**The data:**

· · ·

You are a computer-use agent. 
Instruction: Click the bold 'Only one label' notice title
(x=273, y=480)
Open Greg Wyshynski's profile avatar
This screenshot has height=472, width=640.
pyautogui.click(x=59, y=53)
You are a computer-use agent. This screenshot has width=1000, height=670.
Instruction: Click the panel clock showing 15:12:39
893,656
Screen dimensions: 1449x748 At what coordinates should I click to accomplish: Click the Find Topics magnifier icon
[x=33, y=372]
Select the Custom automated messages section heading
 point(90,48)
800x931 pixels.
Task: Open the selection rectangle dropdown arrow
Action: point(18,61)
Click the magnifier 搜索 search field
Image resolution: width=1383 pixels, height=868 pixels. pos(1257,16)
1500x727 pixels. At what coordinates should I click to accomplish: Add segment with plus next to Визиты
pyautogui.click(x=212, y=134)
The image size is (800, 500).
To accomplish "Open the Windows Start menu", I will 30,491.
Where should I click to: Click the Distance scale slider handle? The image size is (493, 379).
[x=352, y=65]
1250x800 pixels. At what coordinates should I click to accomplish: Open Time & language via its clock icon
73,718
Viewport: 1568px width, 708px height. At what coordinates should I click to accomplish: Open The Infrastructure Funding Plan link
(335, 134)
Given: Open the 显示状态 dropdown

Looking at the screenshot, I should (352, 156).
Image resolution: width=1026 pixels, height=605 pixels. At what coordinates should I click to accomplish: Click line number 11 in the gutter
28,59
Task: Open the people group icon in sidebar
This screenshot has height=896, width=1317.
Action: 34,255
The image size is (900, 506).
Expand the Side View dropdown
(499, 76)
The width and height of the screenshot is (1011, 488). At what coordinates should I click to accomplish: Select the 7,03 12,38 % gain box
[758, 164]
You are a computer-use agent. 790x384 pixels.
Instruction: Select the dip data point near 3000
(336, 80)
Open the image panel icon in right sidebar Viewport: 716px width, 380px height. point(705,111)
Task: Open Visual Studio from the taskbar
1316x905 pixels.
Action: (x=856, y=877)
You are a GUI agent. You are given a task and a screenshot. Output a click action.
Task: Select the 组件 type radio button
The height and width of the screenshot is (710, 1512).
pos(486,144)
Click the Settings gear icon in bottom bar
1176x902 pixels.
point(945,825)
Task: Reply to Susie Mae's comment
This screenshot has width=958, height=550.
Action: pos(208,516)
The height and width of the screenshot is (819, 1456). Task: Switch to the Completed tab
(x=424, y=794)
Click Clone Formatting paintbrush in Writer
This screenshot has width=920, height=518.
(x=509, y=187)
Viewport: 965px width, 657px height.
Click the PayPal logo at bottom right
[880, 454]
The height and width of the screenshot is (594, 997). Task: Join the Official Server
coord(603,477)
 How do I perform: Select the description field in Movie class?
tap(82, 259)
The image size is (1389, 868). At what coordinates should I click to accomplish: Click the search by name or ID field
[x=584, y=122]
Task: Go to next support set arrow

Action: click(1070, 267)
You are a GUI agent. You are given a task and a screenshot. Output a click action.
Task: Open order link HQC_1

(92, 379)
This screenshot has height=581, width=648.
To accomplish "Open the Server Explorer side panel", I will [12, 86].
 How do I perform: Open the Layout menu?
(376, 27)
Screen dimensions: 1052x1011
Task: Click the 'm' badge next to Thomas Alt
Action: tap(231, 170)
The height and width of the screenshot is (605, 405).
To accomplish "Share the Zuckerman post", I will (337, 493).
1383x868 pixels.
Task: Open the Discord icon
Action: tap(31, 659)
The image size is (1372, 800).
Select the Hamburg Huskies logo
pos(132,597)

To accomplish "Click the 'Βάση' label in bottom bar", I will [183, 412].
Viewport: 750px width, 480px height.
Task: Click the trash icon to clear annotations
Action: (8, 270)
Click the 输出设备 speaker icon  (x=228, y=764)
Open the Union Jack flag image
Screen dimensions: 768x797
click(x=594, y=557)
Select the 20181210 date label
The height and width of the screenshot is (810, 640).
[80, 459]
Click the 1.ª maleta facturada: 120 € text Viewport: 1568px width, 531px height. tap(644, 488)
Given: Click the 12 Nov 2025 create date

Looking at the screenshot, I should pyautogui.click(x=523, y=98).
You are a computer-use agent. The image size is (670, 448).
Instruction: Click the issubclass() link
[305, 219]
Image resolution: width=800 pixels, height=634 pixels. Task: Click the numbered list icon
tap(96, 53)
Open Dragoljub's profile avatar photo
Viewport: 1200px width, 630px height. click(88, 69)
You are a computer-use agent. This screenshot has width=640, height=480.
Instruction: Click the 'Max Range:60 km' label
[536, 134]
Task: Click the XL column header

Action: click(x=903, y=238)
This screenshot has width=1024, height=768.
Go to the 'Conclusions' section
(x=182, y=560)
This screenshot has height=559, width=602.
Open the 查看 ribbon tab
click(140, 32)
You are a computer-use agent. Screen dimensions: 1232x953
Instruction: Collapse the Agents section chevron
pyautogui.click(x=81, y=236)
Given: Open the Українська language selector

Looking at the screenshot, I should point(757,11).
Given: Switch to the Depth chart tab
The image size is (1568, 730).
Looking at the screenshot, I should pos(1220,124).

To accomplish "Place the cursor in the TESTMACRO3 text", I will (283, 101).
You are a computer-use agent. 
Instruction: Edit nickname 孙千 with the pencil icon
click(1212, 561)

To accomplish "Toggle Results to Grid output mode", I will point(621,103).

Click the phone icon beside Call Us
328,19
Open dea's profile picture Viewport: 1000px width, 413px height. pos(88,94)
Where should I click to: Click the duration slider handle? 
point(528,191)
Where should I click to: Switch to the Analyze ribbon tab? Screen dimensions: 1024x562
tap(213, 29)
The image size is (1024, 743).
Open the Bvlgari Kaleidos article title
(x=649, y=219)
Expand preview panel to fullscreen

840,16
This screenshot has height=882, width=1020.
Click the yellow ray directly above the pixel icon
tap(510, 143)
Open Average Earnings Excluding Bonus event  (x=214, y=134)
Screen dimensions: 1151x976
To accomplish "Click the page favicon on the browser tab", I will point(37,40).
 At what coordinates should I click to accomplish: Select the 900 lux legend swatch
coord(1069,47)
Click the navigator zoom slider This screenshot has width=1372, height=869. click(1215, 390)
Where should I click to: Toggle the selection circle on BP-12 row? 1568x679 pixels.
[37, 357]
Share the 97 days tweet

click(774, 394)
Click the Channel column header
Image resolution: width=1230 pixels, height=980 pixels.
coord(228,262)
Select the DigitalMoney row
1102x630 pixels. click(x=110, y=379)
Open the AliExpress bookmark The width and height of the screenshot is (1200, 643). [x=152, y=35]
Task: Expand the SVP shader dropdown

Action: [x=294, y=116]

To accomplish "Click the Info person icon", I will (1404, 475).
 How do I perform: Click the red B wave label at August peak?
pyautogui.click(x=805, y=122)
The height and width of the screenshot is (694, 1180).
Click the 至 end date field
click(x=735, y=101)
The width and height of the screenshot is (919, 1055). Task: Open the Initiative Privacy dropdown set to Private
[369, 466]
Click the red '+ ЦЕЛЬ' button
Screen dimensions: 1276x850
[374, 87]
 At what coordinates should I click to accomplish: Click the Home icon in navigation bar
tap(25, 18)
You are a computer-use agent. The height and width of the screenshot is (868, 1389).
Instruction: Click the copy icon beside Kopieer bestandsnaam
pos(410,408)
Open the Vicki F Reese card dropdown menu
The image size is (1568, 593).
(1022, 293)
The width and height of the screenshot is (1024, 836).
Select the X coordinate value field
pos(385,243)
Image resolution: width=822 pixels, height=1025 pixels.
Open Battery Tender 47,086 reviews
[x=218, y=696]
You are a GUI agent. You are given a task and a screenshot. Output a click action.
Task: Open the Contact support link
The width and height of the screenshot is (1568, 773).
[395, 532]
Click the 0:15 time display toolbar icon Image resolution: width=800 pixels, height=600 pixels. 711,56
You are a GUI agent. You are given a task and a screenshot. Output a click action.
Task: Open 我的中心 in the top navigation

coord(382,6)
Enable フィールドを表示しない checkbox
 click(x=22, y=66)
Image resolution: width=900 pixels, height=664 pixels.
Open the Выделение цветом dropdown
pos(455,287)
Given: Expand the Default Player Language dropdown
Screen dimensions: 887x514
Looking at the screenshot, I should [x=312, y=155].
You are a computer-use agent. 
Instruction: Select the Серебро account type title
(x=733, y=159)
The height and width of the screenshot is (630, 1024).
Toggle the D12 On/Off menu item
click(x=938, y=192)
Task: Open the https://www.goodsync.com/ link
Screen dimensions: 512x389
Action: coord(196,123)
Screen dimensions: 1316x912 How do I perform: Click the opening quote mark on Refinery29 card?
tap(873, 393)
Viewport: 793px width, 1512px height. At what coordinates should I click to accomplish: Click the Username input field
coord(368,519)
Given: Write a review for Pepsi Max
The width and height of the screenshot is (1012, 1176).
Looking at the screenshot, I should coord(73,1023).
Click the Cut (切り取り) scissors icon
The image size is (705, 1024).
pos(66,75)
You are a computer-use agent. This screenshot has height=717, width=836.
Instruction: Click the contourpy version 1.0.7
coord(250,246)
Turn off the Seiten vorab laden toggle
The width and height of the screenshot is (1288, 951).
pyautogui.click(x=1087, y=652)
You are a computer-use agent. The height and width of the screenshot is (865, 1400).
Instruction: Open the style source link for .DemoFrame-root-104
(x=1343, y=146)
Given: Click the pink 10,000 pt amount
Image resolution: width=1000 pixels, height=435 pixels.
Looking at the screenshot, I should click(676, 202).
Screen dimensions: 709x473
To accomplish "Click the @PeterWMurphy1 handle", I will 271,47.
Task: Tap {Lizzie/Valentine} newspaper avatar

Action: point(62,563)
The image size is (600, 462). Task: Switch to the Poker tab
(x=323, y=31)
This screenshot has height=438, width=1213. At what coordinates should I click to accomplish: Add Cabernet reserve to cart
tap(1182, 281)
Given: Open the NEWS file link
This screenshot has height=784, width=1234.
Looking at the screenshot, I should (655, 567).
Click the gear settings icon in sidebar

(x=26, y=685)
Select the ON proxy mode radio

· · ·

**Prompt:** Extract, please, the lines from the start of the entries above through the one with "The image size is (800, 500).", both included, reproducing each exactly and adding nothing.

**Written reply:**
You are a computer-use agent. 
Instruction: Click the bold 'Only one label' notice title
(x=273, y=480)
Open Greg Wyshynski's profile avatar
This screenshot has height=472, width=640.
pyautogui.click(x=59, y=53)
You are a computer-use agent. This screenshot has width=1000, height=670.
Instruction: Click the panel clock showing 15:12:39
893,656
Screen dimensions: 1449x748 At what coordinates should I click to accomplish: Click the Find Topics magnifier icon
[x=33, y=372]
Select the Custom automated messages section heading
 point(90,48)
800x931 pixels.
Task: Open the selection rectangle dropdown arrow
Action: point(18,61)
Click the magnifier 搜索 search field
Image resolution: width=1383 pixels, height=868 pixels. pos(1257,16)
1500x727 pixels. At what coordinates should I click to accomplish: Add segment with plus next to Визиты
pyautogui.click(x=212, y=134)
The image size is (800, 500).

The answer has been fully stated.